HORNER’S CORNER: Of course I enjoy hunting season!

Okay, so it's a bit of a role reversal. It's still good, clean fun

I call it Toe Hunter.

It’s a pretty simple game, really – sedentary, even.

I just lie with my legs under the blanket and put the parrot, Cheeps, onto the back of the couch. She likes to sit up there and watch me.

Sometimes when I think she’s getting bored I’ll start up a game.

Now, one of the things I didn’t know about parrots is that they really, really hate human toes. I’m not talking about dislike. They hate them.

I’ll just poke my toes out of the end of the blanket and wiggle them and she’ll pitter patter down the back of the couch and bang, she’s on the attack. She doesn’t just want to bite those toes, she wants to kill them.

At the last instant I’ll duck my piggies back under their blanket and she will rage against the quilt, stabbing again and again and again with her beak.

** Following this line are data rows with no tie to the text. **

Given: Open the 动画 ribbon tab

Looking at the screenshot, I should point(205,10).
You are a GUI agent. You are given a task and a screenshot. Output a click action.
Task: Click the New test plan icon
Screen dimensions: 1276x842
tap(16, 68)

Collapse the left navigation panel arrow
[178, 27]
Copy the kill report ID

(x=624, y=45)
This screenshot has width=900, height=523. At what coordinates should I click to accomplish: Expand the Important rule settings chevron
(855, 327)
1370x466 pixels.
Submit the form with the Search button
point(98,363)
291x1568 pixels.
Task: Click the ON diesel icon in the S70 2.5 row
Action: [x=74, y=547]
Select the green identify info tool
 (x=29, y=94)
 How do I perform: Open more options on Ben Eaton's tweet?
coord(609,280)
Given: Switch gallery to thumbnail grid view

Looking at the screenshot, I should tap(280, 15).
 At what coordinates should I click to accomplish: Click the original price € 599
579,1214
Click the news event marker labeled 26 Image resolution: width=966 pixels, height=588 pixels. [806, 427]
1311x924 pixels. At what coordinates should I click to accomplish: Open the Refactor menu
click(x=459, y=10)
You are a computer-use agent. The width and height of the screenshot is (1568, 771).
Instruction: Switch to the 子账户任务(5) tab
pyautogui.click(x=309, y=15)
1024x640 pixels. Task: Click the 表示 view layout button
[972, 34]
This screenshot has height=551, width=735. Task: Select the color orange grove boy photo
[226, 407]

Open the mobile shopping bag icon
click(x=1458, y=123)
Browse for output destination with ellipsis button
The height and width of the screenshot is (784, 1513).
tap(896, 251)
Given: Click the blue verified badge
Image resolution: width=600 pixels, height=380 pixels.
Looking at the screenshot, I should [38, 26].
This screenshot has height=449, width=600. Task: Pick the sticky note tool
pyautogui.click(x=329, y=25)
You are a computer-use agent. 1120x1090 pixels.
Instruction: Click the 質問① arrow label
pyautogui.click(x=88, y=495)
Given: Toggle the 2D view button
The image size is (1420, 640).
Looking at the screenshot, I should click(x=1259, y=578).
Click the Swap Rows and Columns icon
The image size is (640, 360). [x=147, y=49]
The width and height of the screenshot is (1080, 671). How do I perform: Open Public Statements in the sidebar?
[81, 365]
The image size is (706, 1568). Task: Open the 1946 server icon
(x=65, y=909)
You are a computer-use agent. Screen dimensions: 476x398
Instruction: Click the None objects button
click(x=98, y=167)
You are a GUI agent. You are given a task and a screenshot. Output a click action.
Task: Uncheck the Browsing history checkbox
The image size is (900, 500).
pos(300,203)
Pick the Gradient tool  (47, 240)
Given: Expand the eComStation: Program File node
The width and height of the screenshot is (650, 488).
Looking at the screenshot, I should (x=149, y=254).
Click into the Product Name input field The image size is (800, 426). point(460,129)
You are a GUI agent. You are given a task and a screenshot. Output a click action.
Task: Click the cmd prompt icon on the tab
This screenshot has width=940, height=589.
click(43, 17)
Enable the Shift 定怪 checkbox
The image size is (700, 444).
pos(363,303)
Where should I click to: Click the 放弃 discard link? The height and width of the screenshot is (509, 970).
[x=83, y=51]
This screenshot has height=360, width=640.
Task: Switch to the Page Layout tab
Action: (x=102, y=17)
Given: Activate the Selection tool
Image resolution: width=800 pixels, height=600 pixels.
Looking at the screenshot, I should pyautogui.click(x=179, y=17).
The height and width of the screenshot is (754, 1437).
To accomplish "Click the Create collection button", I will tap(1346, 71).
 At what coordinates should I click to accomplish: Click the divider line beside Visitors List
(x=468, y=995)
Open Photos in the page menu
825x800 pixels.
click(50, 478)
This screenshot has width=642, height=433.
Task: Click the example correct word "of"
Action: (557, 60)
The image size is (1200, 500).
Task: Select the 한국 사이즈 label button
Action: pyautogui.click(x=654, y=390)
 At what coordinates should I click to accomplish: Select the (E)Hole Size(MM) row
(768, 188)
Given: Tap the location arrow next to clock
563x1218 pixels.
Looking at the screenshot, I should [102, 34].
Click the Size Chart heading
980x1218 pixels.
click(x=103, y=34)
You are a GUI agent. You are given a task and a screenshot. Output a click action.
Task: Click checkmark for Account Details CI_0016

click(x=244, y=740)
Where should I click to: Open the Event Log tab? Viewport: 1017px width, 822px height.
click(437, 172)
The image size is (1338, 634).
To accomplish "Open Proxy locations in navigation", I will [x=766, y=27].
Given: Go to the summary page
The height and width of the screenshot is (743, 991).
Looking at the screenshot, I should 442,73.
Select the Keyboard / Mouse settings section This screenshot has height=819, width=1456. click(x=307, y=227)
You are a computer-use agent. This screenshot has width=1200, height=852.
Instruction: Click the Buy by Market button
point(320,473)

It’s just so not like her. Really, she’s normally a very nice bird — all snugly and sweet, playing with her bells, riding on my shoulder or cuddling on my cheek.

But for some reason my toes just bring out the werewolf in that little gal. She may be just a little conure, but that beak can pack a punch.

I like it though. It’s an interesting reversal. She’s the huntress and I’m the prey. Humans don’t get that perspective very often. I suppose you could get an even deeper experience in that vein with a Great White shark, but I don’t have one and besides, that would mean getting up off the couch.

Bernie Smith tells me his parrot is the same way. Won’t go after his wife’s feet, he says, but he doesn’t dare take off his socks when Chico’s around.

One of these evenings Cheeps is going to get me of course and then I’ll probably be limping a little — well, OK, so I’m a drama queen – limping a lot and saying things like, “Stupid bird.”